While this comes as a surprise to many organizations, the writers of the Agile Manifesto knew it well. That’s why they included lines such as “Deliver working software frequently,” and “Working software is the primary measure of progress” and “Sponsors, developers, and users should be able to maintain a constant pace indefinitely.” They understood that software is not done in any meaningful way until it’s deployed and in the hands of customers.
That’s where DevOps comes in. DevOps is all about automating and improving your “value stream”—your process for building, constructing, and flowing features from development into production. It unlocks hidden capacity in your organization, allowing you to go fast forever without working overtime, nights, and weekends. It’s agile’s indispensable partner. I’d even argue that you can’t get ROI from agile without it.
The question is not whether to do DevOps, but how to get started. I could write a book on that topic (and many have), but the basic principles can be briefly summarized. Here they are.
1. Kill your manuals
I'm not talking about your instruction manuals, but your manual processes, which are the most common sources of error and delay. Survey your software pipeline and train yourself to watch for the word “manual.” Manual testing. Manual deployment. Manual handoffs. Any activities where teams communicate through tickets. Those are tell-tale signs of waste and good candidates for automation.
2. Find your bottlenecks
Implement instrumentation throughout your pipeline to see where code is being held up, then focus on eliminating choke points. Nothing can move through the pipeline faster than the speed at which it can go through the slowest parts. Improvements anywhere else in the pipeline will only make the bottleneck worse, since they just pile up more tasks at the choke point. The only way to make progress is to fix your biggest hold-ups.
Once you’ve automated the slowest parts of your pipeline, something else will be the slowest, and it will be time to tackle that. You’re always getting better, but there will always be room for improvement. It’s a never-ending process. Embrace it.
3. Automate your tests
This is a key enabler for really effective agile. I’ve heard it described as the gold standard, but not absolutely necessary. Wrong. Automated testing is absolutely necessary. It’s what allows you to go fast forever. People like to say they do test-driven development (TDD), but often they just mean writing the test before the code. Real TDD is automated. And effective TDD is done right now. People talk about going back to write tests later. It never happens.
If you’re going to do it (and you should), do it now. Don’t just automate UI tests, but integration, unit, acceptance. Yes, it takes longer to write a test on top of feature code, but it doesn’t slow you down in the long run. In fact, an automated regression suite helps you achieve a constant and indefinite pace, as the Agile Manifesto envisions. Trying to do agile with manual testing is a recipe for failure. Commit to automation with everything you have and protect it at all costs.
4. Build in quality
This means shifting quality control to the start of the process and baking it in throughout. Why accept a story and count the points only to create a defect? Why not just fix the problem and accept the story defect-free? It doesn’t change the amount of work you have to do.

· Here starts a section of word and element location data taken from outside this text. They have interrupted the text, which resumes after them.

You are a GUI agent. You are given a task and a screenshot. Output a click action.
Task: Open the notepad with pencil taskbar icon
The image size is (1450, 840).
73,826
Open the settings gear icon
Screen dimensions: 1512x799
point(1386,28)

When you account for rework, it actually costs more to do it later.
Focus on improving your processes—both the agile process, where you focus on the flow of stories, and your deployment process, where you focus on getting the software to end users. Don’t fall back into waterfall habits. Worry less about making your commitments than about making work flow smoothly and consistently through your pipeline.
To that end, establish tight feedback loops with QA/QE and customers. Test within your sprint, and only accept defect-free stories. I’ve seen too many organizations pressure teams to meet every sprint commitment, only to discover in the end a bunch of defects that push their release date out further.
5. Automate your pipeline
There are two parts to this equation. The first is continuous integration (CI). That means replacing all the manual processes associated with putting source code together: building, integrating and creating a deployable artifact that you can deploy in any environment. Old-school shops may do integration once a week. They have one big integration day when everyone puts code together and works out merge conflicts, and then they kick it over to testing and go off to build the next set of features.
As integration becomes more painful, they push it off even further. Integration every week becomes every two weeks, and then even more. The longer the two code branches are apart, the more risky and costly integration becomes. CI solves this problem by testing integrated code with every change. Short-lived branches are reviewed and integrated daily. The automated process runs every time there’s a source code commit, performing security scans and static code analysis, ensuring developers are adding code that moves the project forward.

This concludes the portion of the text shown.